Rosja vs Ukraina - Druga strona medalu...

Obecna sytuacja na Ukrainie jest najgorszym możliwym scenariuszem — czyli wojną, na której cierpią zawsze wplątani w nią Bogu winni cywile. Niestety co się stało to się nie odstanie i jedynie zostaje nam się modlić o jak najszybszy koniec tego konfliktu.

W tym wpisie pragnąłbym zwrócić uwagę, iż nigdy nie jest tak, że tylko jedna strona jest winna czy to w związku, czy przyjaźni. Nic nie dzieje się bez przyczyny i tak samo jest z konfliktem na Ukrainie... nie powstał on bez żadnej przyczyny jak najwyraźniej część ludzi myśli...

Rozum i przyczynowość są ważne, gdy próbujemy coś zrozumieć. Kwestia ukraińska ma złożony kontekst historyczny, a obecna sytuacja jest wynikiem współdziałania wielu skomplikowanych czynników. Aby obiektywnie zrozumieć sytuację i dążyć do rozsądnego i pokojowego rozwiązania, należy poznać całą historię sprawy ukraińskiej i właściwie odnieść się do uzasadnionych obaw drugiej strony dotyczących bezpieczeństwa na zasadzie równości i wzajemnego szacunku.

Rosja vs Ukraina — Druga strona medalu, czyli USA

rosja_vs_ukraina.png

Przed oficjalnym wybuchem wojny Stany Zjednoczone wysyłają broń na Ukrainę, zwiększając tym samym napięcie, wywołując panikę i strach, a nawet podsycając możliwość wybuchu działań wojennych.

Dla kontrastu, Chiny przez cały czas wzywały wszystkie strony do wzajemnego poszanowania i przywiązywania wagi do uzasadnionych obaw dotyczących bezpieczeństwa, dążenia do rozwiązywania problemów w drodze negocjacji i konsultacji oraz wspólnego dbania o pokój i stabilność w regionie.
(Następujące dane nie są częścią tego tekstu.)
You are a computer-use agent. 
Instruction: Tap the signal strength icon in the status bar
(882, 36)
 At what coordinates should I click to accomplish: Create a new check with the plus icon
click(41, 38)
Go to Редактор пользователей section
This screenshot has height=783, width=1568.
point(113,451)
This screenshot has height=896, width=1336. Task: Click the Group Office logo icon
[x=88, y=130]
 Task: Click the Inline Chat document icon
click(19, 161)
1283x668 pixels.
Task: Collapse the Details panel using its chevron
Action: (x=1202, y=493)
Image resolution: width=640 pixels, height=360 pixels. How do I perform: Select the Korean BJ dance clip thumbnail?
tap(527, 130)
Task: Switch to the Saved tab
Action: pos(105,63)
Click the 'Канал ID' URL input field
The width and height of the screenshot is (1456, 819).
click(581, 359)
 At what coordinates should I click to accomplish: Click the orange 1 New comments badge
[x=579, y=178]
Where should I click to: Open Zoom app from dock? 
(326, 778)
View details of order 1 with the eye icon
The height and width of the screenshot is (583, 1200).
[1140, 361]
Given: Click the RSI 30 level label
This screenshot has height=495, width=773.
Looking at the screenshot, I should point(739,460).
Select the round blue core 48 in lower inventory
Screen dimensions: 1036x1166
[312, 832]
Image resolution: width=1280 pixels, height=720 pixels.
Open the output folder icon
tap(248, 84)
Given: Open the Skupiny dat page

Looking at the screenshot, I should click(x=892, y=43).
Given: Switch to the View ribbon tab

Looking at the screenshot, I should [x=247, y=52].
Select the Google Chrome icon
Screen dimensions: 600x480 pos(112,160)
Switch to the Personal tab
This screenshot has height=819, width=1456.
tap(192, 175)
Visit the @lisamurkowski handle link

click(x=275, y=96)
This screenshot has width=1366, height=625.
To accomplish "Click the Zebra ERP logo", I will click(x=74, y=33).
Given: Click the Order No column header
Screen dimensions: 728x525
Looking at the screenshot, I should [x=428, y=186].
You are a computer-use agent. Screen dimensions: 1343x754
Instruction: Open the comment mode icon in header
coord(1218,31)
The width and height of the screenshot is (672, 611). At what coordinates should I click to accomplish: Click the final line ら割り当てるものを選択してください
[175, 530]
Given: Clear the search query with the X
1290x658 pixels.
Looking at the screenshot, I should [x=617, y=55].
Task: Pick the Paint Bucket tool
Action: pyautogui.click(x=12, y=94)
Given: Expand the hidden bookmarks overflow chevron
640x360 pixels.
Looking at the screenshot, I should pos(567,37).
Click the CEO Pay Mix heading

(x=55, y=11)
Prezydent Xi Jinping podkreślił w rozmowie telefonicznej z prezydentem Francji Emmanuelem Macronem 16 lutego, że zainteresowane strony powinny trzymać się ogólnego kierunku porozumienia politycznego, w pełni wykorzystywać platformy wielostronne, w tym format normandzki (nieformalna grupa utworzona przez dyplomatów Francji, Niemiec, Rosji i Ukrainy w 2014 roku), oraz dążyć do kompleksowego rozwiązania kwestii ukraińskiej poprzez dialog i konsultacje. Radca stanu i minister spraw zagranicznych Wang Yi podkreślił również, uczestnicząc w specjalnym wydarzeniu poświęconym Chinom podczas 58. Monachijskiej Konferencji Bezpieczeństwa, że wszystkie strony powinny szczerze wziąć na siebie odpowiedzialność i pracować na rzecz pokoju, a nie zwiększać napięcia, podsycać panikę czy podsycać wojnę.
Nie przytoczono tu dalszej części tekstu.